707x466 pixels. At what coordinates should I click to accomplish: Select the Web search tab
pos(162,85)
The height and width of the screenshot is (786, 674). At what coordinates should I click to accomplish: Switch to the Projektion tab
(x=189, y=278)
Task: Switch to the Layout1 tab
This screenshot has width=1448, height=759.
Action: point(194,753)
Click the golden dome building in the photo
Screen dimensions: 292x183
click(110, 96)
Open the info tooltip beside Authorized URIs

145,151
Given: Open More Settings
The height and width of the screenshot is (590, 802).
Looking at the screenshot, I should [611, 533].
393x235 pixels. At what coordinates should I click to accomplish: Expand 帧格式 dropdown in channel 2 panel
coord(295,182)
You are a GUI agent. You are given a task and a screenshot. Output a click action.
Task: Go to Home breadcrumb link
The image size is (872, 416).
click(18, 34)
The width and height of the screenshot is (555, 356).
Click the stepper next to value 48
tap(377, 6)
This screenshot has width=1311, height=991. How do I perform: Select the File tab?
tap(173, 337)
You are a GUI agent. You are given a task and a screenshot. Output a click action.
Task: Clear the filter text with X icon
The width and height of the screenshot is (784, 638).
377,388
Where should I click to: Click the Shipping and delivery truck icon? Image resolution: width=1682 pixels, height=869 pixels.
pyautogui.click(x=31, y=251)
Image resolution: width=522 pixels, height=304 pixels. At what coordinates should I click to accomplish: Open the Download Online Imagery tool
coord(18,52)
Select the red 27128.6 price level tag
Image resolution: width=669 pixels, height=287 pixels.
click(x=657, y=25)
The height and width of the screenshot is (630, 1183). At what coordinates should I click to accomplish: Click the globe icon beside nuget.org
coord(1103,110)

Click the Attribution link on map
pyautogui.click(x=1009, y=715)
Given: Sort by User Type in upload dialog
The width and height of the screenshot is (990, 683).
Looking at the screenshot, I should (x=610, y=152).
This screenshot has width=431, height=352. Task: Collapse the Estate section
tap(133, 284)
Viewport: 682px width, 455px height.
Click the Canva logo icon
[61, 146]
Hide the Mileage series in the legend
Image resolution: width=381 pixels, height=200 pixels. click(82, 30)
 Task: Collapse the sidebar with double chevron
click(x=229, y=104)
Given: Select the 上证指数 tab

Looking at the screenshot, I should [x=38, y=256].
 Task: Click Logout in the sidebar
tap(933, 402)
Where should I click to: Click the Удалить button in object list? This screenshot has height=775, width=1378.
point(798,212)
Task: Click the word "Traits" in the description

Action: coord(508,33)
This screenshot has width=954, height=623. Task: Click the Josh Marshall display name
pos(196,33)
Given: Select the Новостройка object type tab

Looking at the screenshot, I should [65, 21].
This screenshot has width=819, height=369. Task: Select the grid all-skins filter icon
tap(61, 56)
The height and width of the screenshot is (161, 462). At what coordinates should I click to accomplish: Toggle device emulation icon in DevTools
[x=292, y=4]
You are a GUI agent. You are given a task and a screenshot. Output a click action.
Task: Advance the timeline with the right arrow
==================================================
## Task directions
Would you please print every record exactly as written?

## Answer space
707x466 pixels. At what coordinates should I click to accomplish: Select the Web search tab
pos(162,85)
The height and width of the screenshot is (786, 674). At what coordinates should I click to accomplish: Switch to the Projektion tab
(x=189, y=278)
Task: Switch to the Layout1 tab
This screenshot has width=1448, height=759.
Action: point(194,753)
Click the golden dome building in the photo
Screen dimensions: 292x183
click(110, 96)
Open the info tooltip beside Authorized URIs

145,151
Given: Open More Settings
The height and width of the screenshot is (590, 802).
Looking at the screenshot, I should [611, 533].
393x235 pixels. At what coordinates should I click to accomplish: Expand 帧格式 dropdown in channel 2 panel
coord(295,182)
You are a GUI agent. You are given a task and a screenshot. Output a click action.
Task: Go to Home breadcrumb link
The image size is (872, 416).
click(18, 34)
The width and height of the screenshot is (555, 356).
Click the stepper next to value 48
tap(377, 6)
This screenshot has width=1311, height=991. How do I perform: Select the File tab?
tap(173, 337)
You are a GUI agent. You are given a task and a screenshot. Output a click action.
Task: Clear the filter text with X icon
The width and height of the screenshot is (784, 638).
377,388
Where should I click to: Click the Shipping and delivery truck icon? Image resolution: width=1682 pixels, height=869 pixels.
pyautogui.click(x=31, y=251)
Image resolution: width=522 pixels, height=304 pixels. At what coordinates should I click to accomplish: Open the Download Online Imagery tool
coord(18,52)
Select the red 27128.6 price level tag
Image resolution: width=669 pixels, height=287 pixels.
click(x=657, y=25)
The height and width of the screenshot is (630, 1183). At what coordinates should I click to accomplish: Click the globe icon beside nuget.org
coord(1103,110)

Click the Attribution link on map
pyautogui.click(x=1009, y=715)
Given: Sort by User Type in upload dialog
The width and height of the screenshot is (990, 683).
Looking at the screenshot, I should (x=610, y=152).
This screenshot has width=431, height=352. Task: Collapse the Estate section
tap(133, 284)
Viewport: 682px width, 455px height.
Click the Canva logo icon
[61, 146]
Hide the Mileage series in the legend
Image resolution: width=381 pixels, height=200 pixels. click(82, 30)
 Task: Collapse the sidebar with double chevron
click(x=229, y=104)
Given: Select the 上证指数 tab

Looking at the screenshot, I should [x=38, y=256].
 Task: Click Logout in the sidebar
tap(933, 402)
Where should I click to: Click the Удалить button in object list? This screenshot has height=775, width=1378.
point(798,212)
Task: Click the word "Traits" in the description

Action: coord(508,33)
This screenshot has width=954, height=623. Task: Click the Josh Marshall display name
pos(196,33)
Given: Select the Новостройка object type tab

Looking at the screenshot, I should [65, 21].
This screenshot has width=819, height=369. Task: Select the grid all-skins filter icon
tap(61, 56)
The height and width of the screenshot is (161, 462). At what coordinates should I click to accomplish: Toggle device emulation icon in DevTools
[x=292, y=4]
You are a GUI agent. You are given a task and a screenshot. Output a click action.
Task: Advance the timeline with the right arrow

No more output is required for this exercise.